**SELECTED EXTRACT:**
-=-=-=-=-
Where do I begin?
Do I tell you that this time, I did not survive?
Do I tell you that my youngest brother lost his leg?
That my two eldest brothers lie in hospital beds with severe injuries, while medics fight to keep them alive?
That my sister lost her husband?
During this ongoing Israeli genocide, I survived three massive airstrikes with my family. But this time, I cannot say I truly survived. Everything was shattered in seconds.
Can you name a place in this world where families are bombed as they sleep?
Where mothers and children wake up soaked in the blood of their fathers?
There is such a place—it’s called Gaza.
It’s where we sought shelter in a market mall after losing our home—only to have our souls ripped from our bodies.
May 15 marks more than the anniversary of the Nakba, the Palestinian catastrophe. For my family, it marks the darkest night of our lives.
At 2 a.m.—a time when Israel often strikes Gaza, believing that night hides their crimes—an Israeli Apache helicopter bombed the mall where we slept. But no, their crimes will never be hidden. They are engraved in our memories.
To those who have never faced war: the Israeli army uses every weapon imaginable to erase us.
In Gaza, if you’re hit by an Apache helicopter, there’s still a chance you might survive.
But if an F-16 carpet bombs your location, survival becomes impossible.
Months ago, Israel dropped two massive F-16 bombs on us. Miraculously, we survived—with wounds.
But on May 15, they returned with an Apache strike.
This time, we didn’t all survive.
My brother-in-law was killed.
My three brothers were wounded—badly.
The place we had taken refuge in was a two-floor structure made of gypsum and iron. The women and children stayed on the ground floor. The men were just five meters above us.
In an instant, darkness and dust swallowed everything.
I grabbed the children, numb and in shock, but quickly moved to get them to safety.
Though we downstairs weren’t critically injured, we were drenched in blood. The floor became a lake of red.
Then I looked up.
-=-=-=-=-
**ENTRIES PROVIDED:**
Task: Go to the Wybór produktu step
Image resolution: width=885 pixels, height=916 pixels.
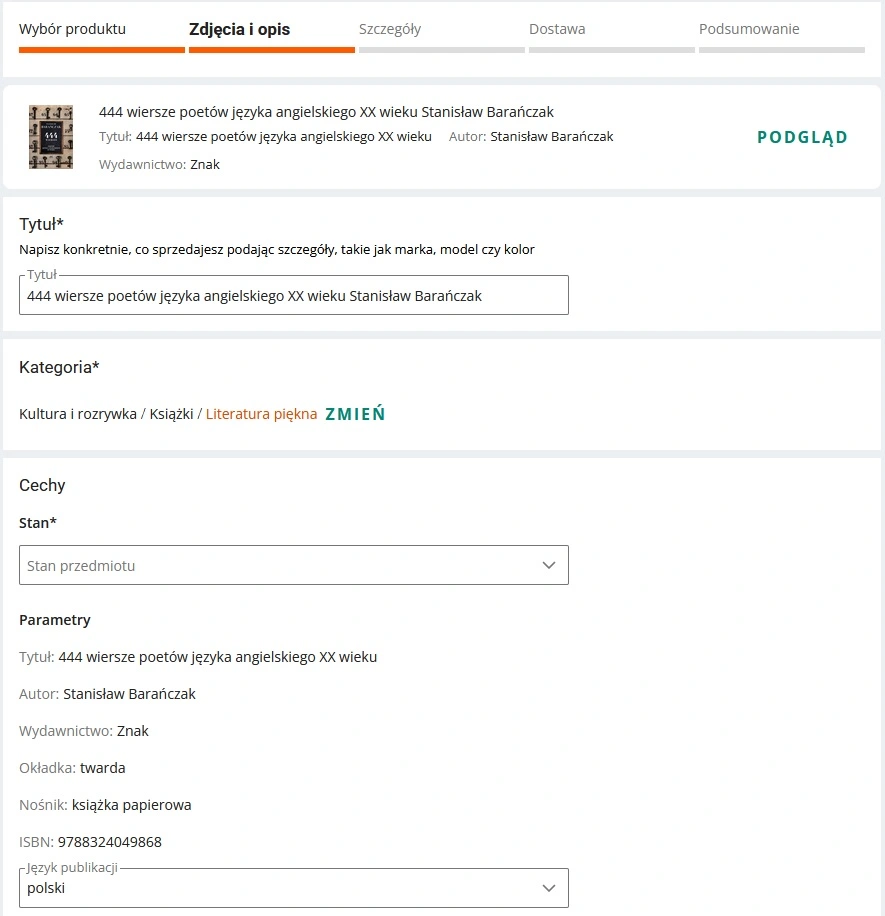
-=-=-=-=-
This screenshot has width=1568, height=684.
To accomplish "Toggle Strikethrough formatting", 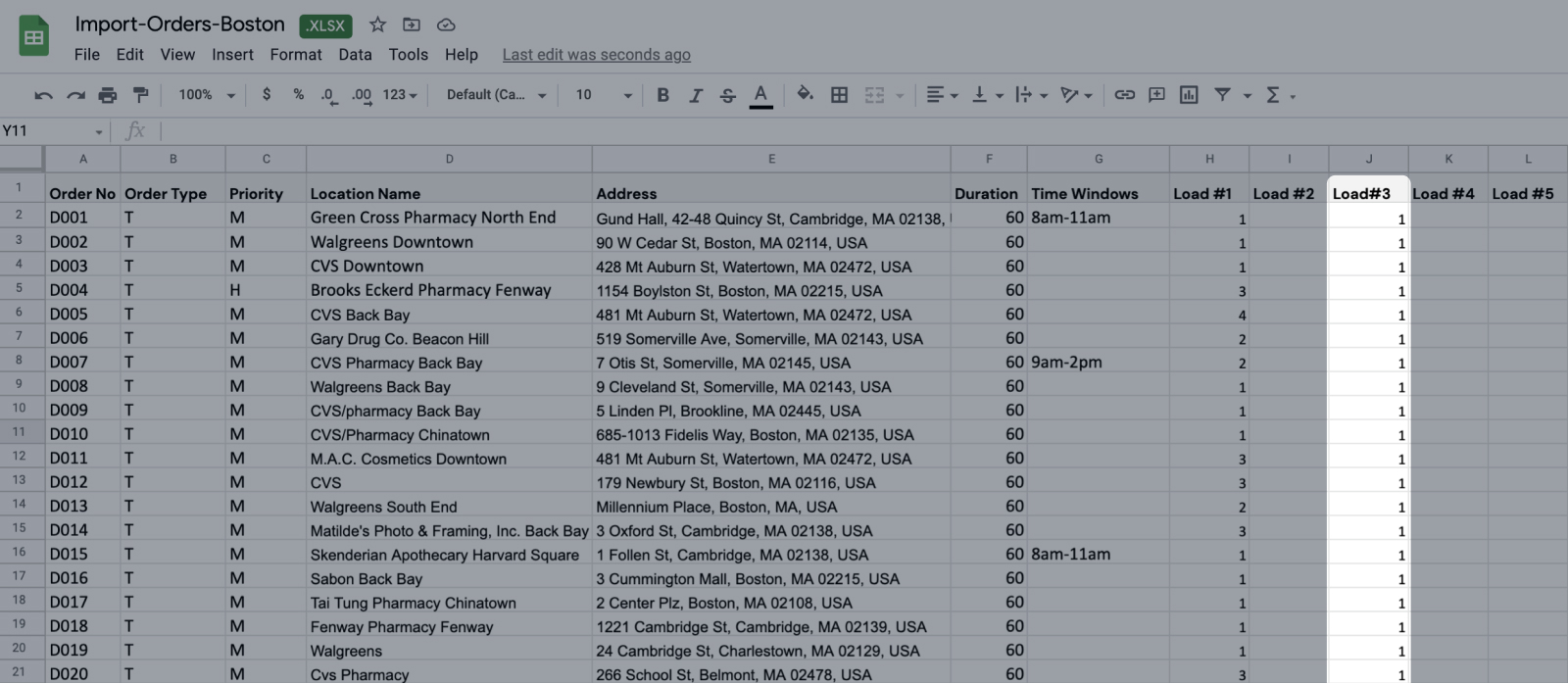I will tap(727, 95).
-=-=-=-=-
**TASKS TO COMPLETE:**
• a. In the Gaza account, what kind of aircraft bombed the mall where the family slept on May 15?
• b. Rewrite the Gaza account between "During this ongoing" and "in our memories.", inclusive, changing "mall" to "shopping center".
• c. Carry the Gaza account forward from the point where it stops.

**RESPONSES TO THE TASKS:**
• a. An Israeli Apache helicopter.

• b.
During this ongoing Israeli genocide, I survived three massive airstrikes with my family. But this time, I cannot say I truly survived. Everything was shattered in seconds.
Can you name a place in this world where families are bombed as they sleep?
Where mothers and children wake up soaked in the blood of their fathers?
There is such a place—it’s called Gaza.
It’s where we sought shelter in a market shopping center after losing our home—only to have our souls ripped from our bodies.
May 15 marks more than the anniversary of the Nakba, the Palestinian catastrophe. For my family, it marks the darkest night of our lives.
At 2 a.m.—a time when Israel often strikes Gaza, believing that night hides their crimes—an Israeli Apache helicopter bombed the shopping center where we slept. But no, their crimes will never be hidden. They are engraved in our memories.

• c.
Part of my sister’s husband had melted into the iron. The rest of him hung mid-air.
Then came a cry—a faint moan: “Ah… Ah…”
It was my brother Sulaiman. His leg lay beside him, severed.
How could such a kind, brilliant, hardworking young man—full of ambition and life—lose his leg like this?
Sulaiman studies Multimedia at the Islamic University of Gaza. Despite the genocide and displacement, he never stopped pursuing his dream. Now, he lies in the ICU at Nasser Medical Complex, in a coma. He is fighting for his life. Doctors say he needs a miracle to survive.
What makes his condition even more tragic is that it could have been stabilized—if not for the catastrophic state of the hospital.
The Israeli siege has devastated Gaza’s medical system. After airstrikes hit the drug storage facility, doctors at Nasser are overwhelmed and under-resourced. They must choose who to save. And the critically wounded, like Sulaiman, cannot afford to wait.
My mother, eyes swollen with tears, whispered:
“If only the Iraqi doctor were here. He saved a girl who lost her arm in a strike. He asked the family to bring the arm, and he restored it.”
But she doesn’t know—Israel blocked him from returning to Gaza.
My other brothers, Mohammad and Mahmoud, also suffered injuries.
Their legs were severely wounded, but they avoided amputation.
It’s as if Israel aims for Gazans’ legs—creating the world’s largest community of amputees.
The last one brought to the hospital was my brother-in-law. That’s when we heard the news.
He was gone.
Killed.
My sister was in her ninth month of pregnancy.
After saying goodbye to her husband, she gave birth to their daughter—Yaqeen.
She is one of thousands of babies born into this war without a father.
What injustice did she inherit from the moment she took her first breath?
Then there are Yazan, 3, and Taqwa, 2.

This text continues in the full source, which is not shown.